Acquisition loan and equity contribution

In addition, an affiliate of one of our taxable REIT subsidiaries has become a member in Ernest Health Holdings, LLC ("Ernest Holdings"), whose only other member is an entity formed by the present key management personnel of Ernest ("ManageCo"). We made capital contributions of approximately $3.3 million to Ernest Holdings in exchange for a membership interest representing a 49% aggregate initial equity interest. The remaining 51% initial equity interest in Ernest Holdings is owned by ManageCo, which has made contributions valued at $3.5 million in exchange for a membership interest in Ernest Holdings.

Pursuant to the terms of an Agreement and Plan of Merger dated January 31, 2012, a merger subsidiary of Ernest Holdings was merged with and into Ernest, with Ernest surviving the merger as a wholly-owned subsidiary of Ernest Holdings. Finally, we made an acquisition loan of approximately $93.2 million to the merger subsidiary (the "Acquisition Loan"). The Acquisition Loan will bear interest at a rate of 15.0%, with a 6% coupon payable in cash in the first year, a 7% coupon payable in cash in the second year and a 10% coupon payable in cash thereafter. The remaining 9% in year one; 8% in year two and 5% thereafter will be accrued and paid upon the occurrence of any capital or liquidity events of Ernest Holdings and will be payable in all events at maturity. The acquisition loan may be prepaid without penalty at any time.

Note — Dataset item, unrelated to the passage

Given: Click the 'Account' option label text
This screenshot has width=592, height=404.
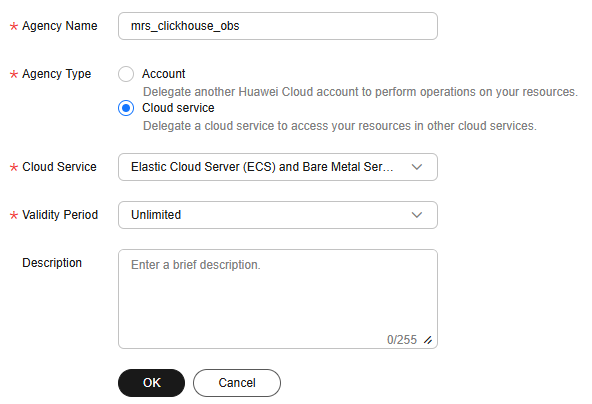Looking at the screenshot, I should [x=163, y=74].
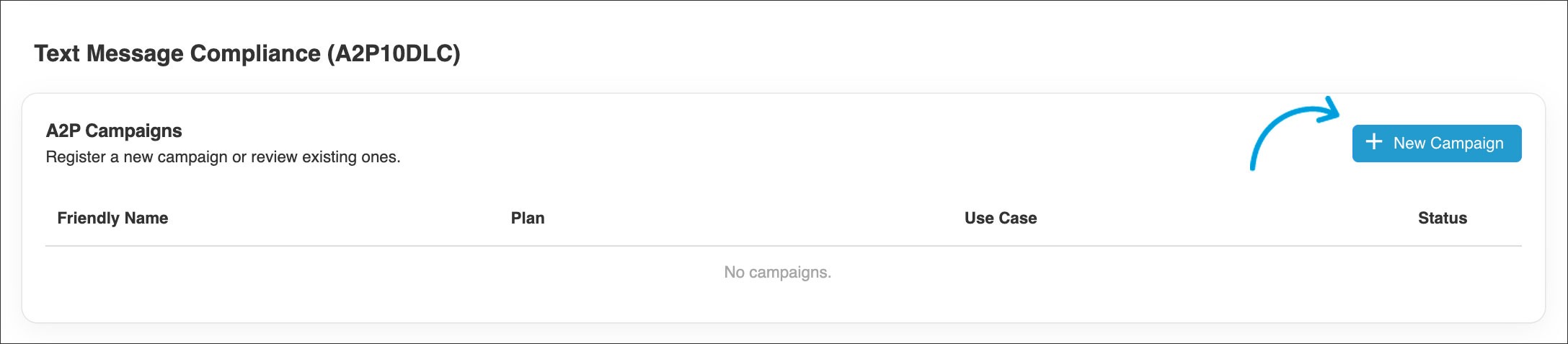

Financing of Ernest transactions and other general corporate needs

To finance the Ernest transactions along with other general corporate purposes (including potential future acquisitions), we completed or have initiated the following transactions subsequent to December 31, 2011:

 

1)

Common stock offering — On February 7, 2012, we completed an offering of 23,575,000 shares of our common stock (including 3,075,000 shares sold pursuant to the exercise in full of the underwriters' over-allotment option) at a price of $9.75 per share, resulting in net proceeds (after underwriting discount) of $220.7 million.

 

2) Senior unsecured notes offering — On February 17, 2012, we completed a $200 million offering of senior unsecured notes. These senior notes will accrue interest at a fixed rate of 6.375% per year and will mature on February 15, 2022. Net proceeds, after underwriting discount, from this senior notes offering was $196.5 million.

 

3) Credit facilities — On January 25, 2012, we received a commitment letter and term sheet for an $80 million senior unsecured term loan facility that provides for customary financial and operating covenants, substantially consistent with our revolving credit facility. We expect to close on our new term loan facility shortly after the closing of the Ernest transactions described above. In addition to the new term loan facility, our existing revolving credit facility includes an accordion feature pursuant to which borrowings thereunder can be increased up to $400 million from $330 million. We have requested a $70 million increase in our revolving credit facility contemporaneously with the closing of our new term loan facility.